TASKS TO COMPLETE:
1) Say whether each statement agrees with the defence manufacturing text, answering yes or no and quoting the deciding words: (a) The Adani-Leonardo agreement immediately awards a defence contract. (b) HAL secured an order for 156 LCH Prachand combat helicopters in March 2025. (c) The LCH Prachand was designed outside India.
2) In the defence manufacturing text, what was the value of the order HAL secured in March 2025?
3) Please quote the defence manufacturing text from "Memorandums of understanding, for" to "favor particular players.".
+++ SELECTED TEXT +++
Memorandums of understanding, for example, often serve as staging grounds for future contracts. The Adani-Leonardo agreement does not immediately award a defence contract. Instead, it establishes partnerships, infrastructure, and operational positioning that may prove advantageous when future tenders emerge. By the time competitive bids are formally invited, the ecosystem may already be structured in ways that favor particular players.
The move also raises questions about the role of India’s existing defence manufacturing capabilities. Hindustan Aeronautics Limited—India’s flagship aerospace public sector enterprise—has already demonstrated strong indigenous capacity. In March 2025, HAL secured a ₹62,700-crore order for 156 LCH Prachand combat helicopters, a platform designed and produced within India.
If the domestic ecosystem already possesses the ability to develop and manufacture advanced helicopters, the central question becomes unavoidable: why is a parallel private manufacturing ecosystem being cultivated around firms with controversial histories?
+++ PROVIDED DATA +++
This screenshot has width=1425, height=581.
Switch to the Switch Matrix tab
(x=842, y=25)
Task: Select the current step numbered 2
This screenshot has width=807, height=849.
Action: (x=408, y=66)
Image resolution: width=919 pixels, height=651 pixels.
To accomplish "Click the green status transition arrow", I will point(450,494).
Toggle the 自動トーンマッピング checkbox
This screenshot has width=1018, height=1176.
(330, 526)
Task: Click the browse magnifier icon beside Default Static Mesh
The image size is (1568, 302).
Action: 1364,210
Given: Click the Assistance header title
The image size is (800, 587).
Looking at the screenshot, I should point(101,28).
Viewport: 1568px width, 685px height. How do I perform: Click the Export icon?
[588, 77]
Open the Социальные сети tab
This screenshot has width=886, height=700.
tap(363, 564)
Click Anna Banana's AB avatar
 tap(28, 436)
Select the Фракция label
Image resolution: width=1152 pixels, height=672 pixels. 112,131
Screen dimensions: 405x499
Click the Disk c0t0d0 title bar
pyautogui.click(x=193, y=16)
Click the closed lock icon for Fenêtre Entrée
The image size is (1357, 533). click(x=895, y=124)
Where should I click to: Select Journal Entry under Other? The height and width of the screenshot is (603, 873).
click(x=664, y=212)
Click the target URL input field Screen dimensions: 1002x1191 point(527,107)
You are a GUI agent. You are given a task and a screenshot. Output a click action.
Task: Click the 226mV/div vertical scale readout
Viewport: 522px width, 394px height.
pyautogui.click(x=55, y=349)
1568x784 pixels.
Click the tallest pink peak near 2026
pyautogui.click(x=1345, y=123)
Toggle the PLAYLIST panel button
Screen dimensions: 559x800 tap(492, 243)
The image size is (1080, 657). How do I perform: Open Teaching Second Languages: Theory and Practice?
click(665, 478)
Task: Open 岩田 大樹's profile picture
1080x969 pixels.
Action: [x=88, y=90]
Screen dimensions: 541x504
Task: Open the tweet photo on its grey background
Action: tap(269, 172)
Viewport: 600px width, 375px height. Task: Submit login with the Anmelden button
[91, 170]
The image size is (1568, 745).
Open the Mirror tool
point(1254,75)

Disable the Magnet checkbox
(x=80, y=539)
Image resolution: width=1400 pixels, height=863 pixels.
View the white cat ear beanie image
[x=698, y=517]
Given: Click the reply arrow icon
+++
YOUR WRITTEN ANSWERS:
1)
(a) No: "The Adani-Leonardo agreement does not immediately award a defence contract."
(b) Yes: "In March 2025, HAL secured a ₹62,700-crore order for 156 LCH Prachand combat helicopters"
(c) No: "a platform designed and produced within India."

2) ₹62,700 crore.

3)
Memorandums of understanding, for example, often serve as staging grounds for future contracts. The Adani-Leonardo agreement does not immediately award a defence contract. Instead, it establishes partnerships, infrastructure, and operational positioning that may prove advantageous when future tenders emerge. By the time competitive bids are formally invited, the ecosystem may already be structured in ways that favor particular players.